The main vehicle for the state to extract cash, goods or labour from married women is via the Women’s Union, a Workers’ Party organisation that they must join unless they are a member of another party entity.

Members must deliver quotas to the Women’s Union to satisfy demands for everything from kilos of silkworm cocoons to kidney beans or matsutake mushrooms for the regime to sell for foreign currency, or scrap iron for a local construction project.

For female traders, their relative prosperity has become a double-edged sword. “The more you are able to accumulate, the more you will be exploited,” says Hosaniak, who has interviewed senior members of the Women’s Union. “Rather than empowering women, their earning power made them a target.”

As they are more likely than men to engage in mobile illegal or semi-legal economic activity, North Korean women are also more likely to find themselves at the mercy of officialdom in a country where sexual exploitation is rife, say escapees.

A 2014 UN commission of inquiry on human rights in North Korea accused “agents who police the marketplace, inspectors on trains, and soldiers” of “committing acts of sexual assault on women in public spaces”. It added that “the male-dominated state [is] preying on the increasingly female-dominated market”.

This culture of abuse pervades all echelons of the state apparatus – something that has been acknowledged by victims and perpetrators alike.

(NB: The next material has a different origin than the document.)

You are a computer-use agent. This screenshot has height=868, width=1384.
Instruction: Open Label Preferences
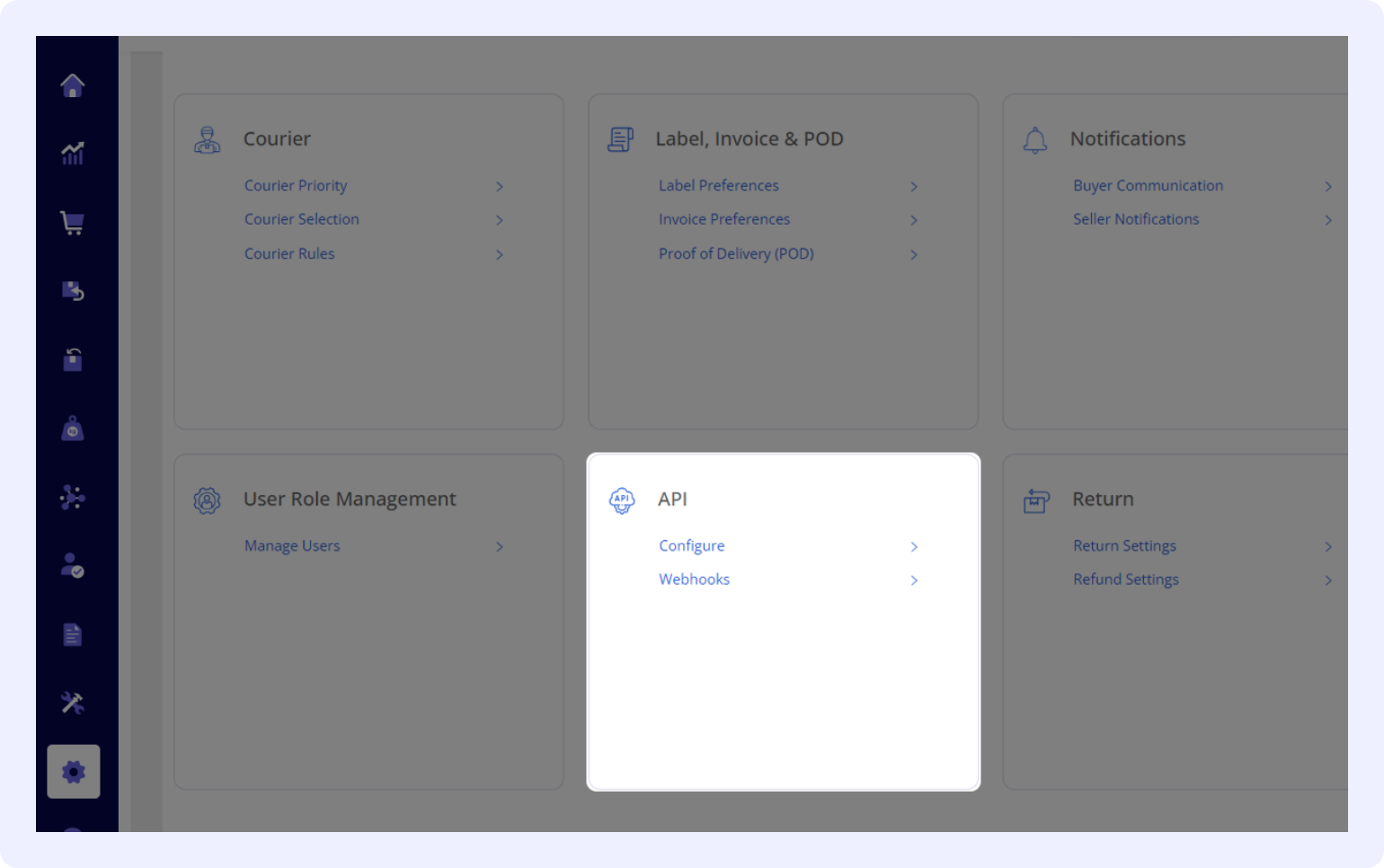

"At some point in the night, each of us picked our favourite actresses from films we watched and asked the hotel lobby staff to bring them to us. Whomever we chose would be at our room door within the hour," a former high-ranking secret police agent told US campaign group Human Rights Watch in 2016 when describing his monthly drinking sessions with colleagues.

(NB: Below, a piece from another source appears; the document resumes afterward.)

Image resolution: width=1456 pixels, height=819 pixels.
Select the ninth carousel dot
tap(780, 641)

“We were powerful and influential, we paid them, and they knew that if we liked them they could call us if they got into trouble or needed a favour.”

‘Capitalist mindset’

Against a backdrop of chronic food shortages, severe pandemic restrictions and a series of devastating droughts and floods, Kim Jong-un is moving to reimpose ideological orthodoxies redolent of the reign of his grandfather, founding leader Kim Il-sung.

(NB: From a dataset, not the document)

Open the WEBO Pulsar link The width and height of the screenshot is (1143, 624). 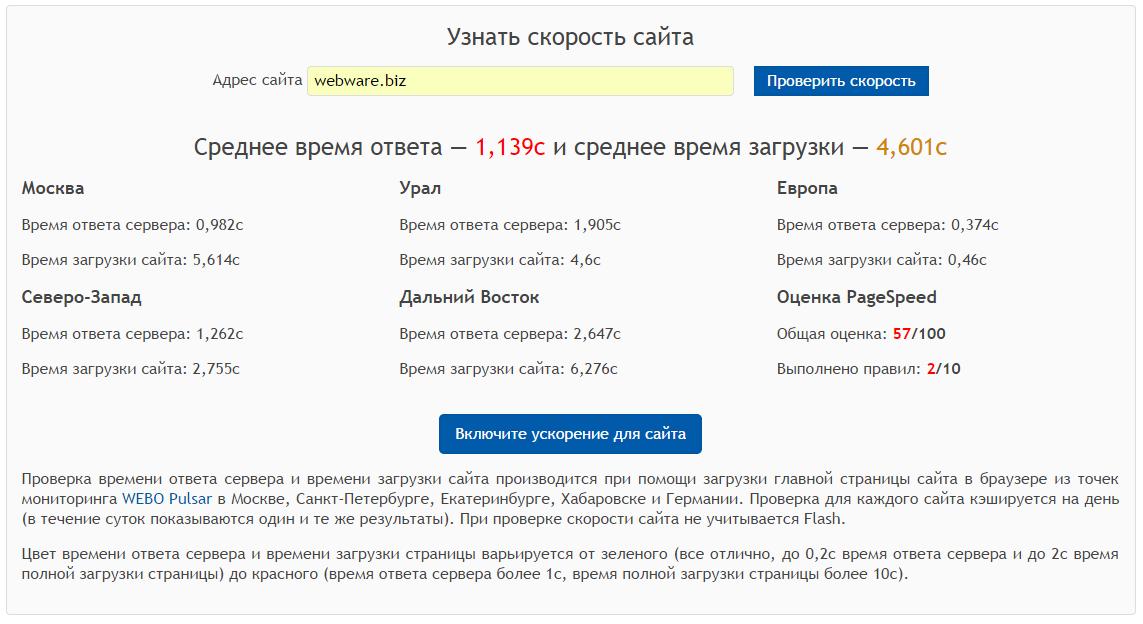point(167,497)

In a letter read out to the Seventh Congress of the Women’s Union in June 2021, the young dictator exhorted North Korean women to wear traditional clothing, write encouraging letters to male soldiers, and protect children from “alien ideology, culture and lifestyles”.

“It is only in the last two or three years that Kim has started trying to reimpose traditional gender roles,” says Kim Sung-kyung. “North Korean women are marrying later, having fewer children, and prioritising market activity. To the regime, this represents a capitalist mindset that is getting out of control.”

Analysts say that many of the economic opportunities afforded to North Korean women in recent decades are likely to be closed off as the regime maintains its stranglehold on cross-border trade and Kim attempts to reassert his control over the market mechanisms that sprang up in response to the collapse of the rationing system.

What is less clear, say observers, is how generations of North Korean women with a newfound sense of agency will respond to the revival of the “male-dominated state”.

“The ability to make money by bringing in goods from abroad, and the ability to escape, were the two main pressure valves for many women living in North Korea, and now both of those are under threat,” says Song at the NKDB.

“Before the famine, women were able to stay at home – they didn’t know anything about earning money,” says Hyun. “But after experiencing these market activities, it would be very difficult for them to go back to where they were.”

It is a sentiment echoed by Seol Song-a. “I was bringing in all the money, and yet I kept asking myself why I was born as a woman, why I have to wash his socks. Who made the law saying that women should do the laundry?” asks Seol, who left North Korea – and her husband – in 2010 to set up a business in China, and now lives in Seoul.